Sharing Data – Considerations, Benefits, and Challenges

In this lesson you will learn

  • Some of the key questions you’ll need to ask yourself as you consider sharing your research data
  • Some benefits and some challenges of sharing research data
  • How different organizations in the academic ecosystem influence when, where, and how you share your research data

Initial questions

  • Have you ever shared any of your data?
  • Have you ever used data shared by other researchers? If so, was it easy or difficult to access the data? How easy was it to use the data?

What Does “Sharing Data” Mean?

Carefully managing your data (discussed in Modules 1 and 2 of this course) makes them more valuable for your own research, and this is the main reason why you do so. However, effectively managing your research data also makes it easier for you to share them with other scholars, and makes it more likely those other scholars will be able to interpret and understand your data.

As you probably know, the notion of sharing qualitative data is a relatively new one in the United States. While the idea has more resonance in some European countries, and in the U.K. in particular, among U.S. social scientists there has been a very weak tradition of sharing qualitative data. Today, though, things are beginning to change. Different stakeholders in the research lifecycle (funders and journals, for instance) are calling for the sharing of more data, and new technologies to facilitate data sharing are being developed. If you join the vanguard of scholars who are sharing their qualitative data, there will be lots of decisions that you’ll need to make when doing so.

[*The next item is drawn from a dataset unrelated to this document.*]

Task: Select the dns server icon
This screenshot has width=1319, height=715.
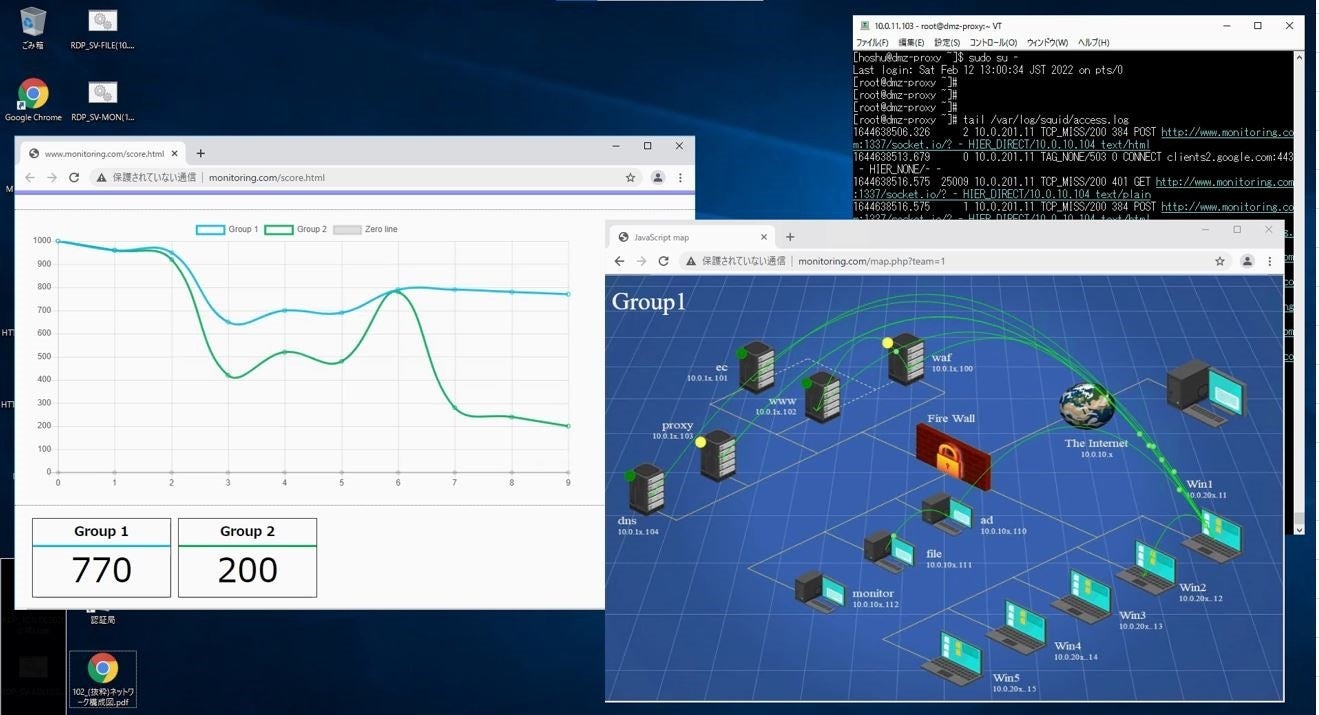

  • How much of your data will you share? Sharing data is not an all-or-nothing procedure. Different aspects of your data may be under different types and degrees of constraint. As you’ll learn in the next two sections of this lesson, it may be easier to share data that were not generated through human participants research, or that are not under copyright.
  • How and where will you share your data? There are several options, and major advantages to sharing your data in an institutionalized venue, as we discuss more below.
  • When will you share your data? Will you share them while the research project with which they are associated is ongoing, or only afterwards? Might you share the data when you submit an article for review, or only just before publication? Organizations that funded your research or journals where you wish to publish it may have rules that you’ll need to follow.
  • With whom will you share your data? With anyone who wishes to access them? Or is there a justifiable reason to limit access to your data in some way?

These are all choices that you should begin thinking about even before you start to collect data. While there are rarely “right” and “wrong” answers, well-considered decisions will allow you to contribute the most to your research community, and to the production of knowledge.

No matter how you answer these questions, sharing your data only makes sense if the data will be meaningful to other scholars. Sharing data requires preparing the data and creating documentation such that the data can be interpreted and used by others. Since you will have effectively managed your data – such that the “future you” will be able to understand them – you are already many steps ahead in this process. Nonetheless, you may have to prepare slightly more detailed documentation, obtain some additional permissions, or perhaps de-identify the data (if they were derived from interactions with human participants; we discuss this process in the next lesson).

Reasons to Share Data

A fundamental question not included in the list of questions above is why. Why would you share your research data? There are lots of reasons why sharing your data is a good idea.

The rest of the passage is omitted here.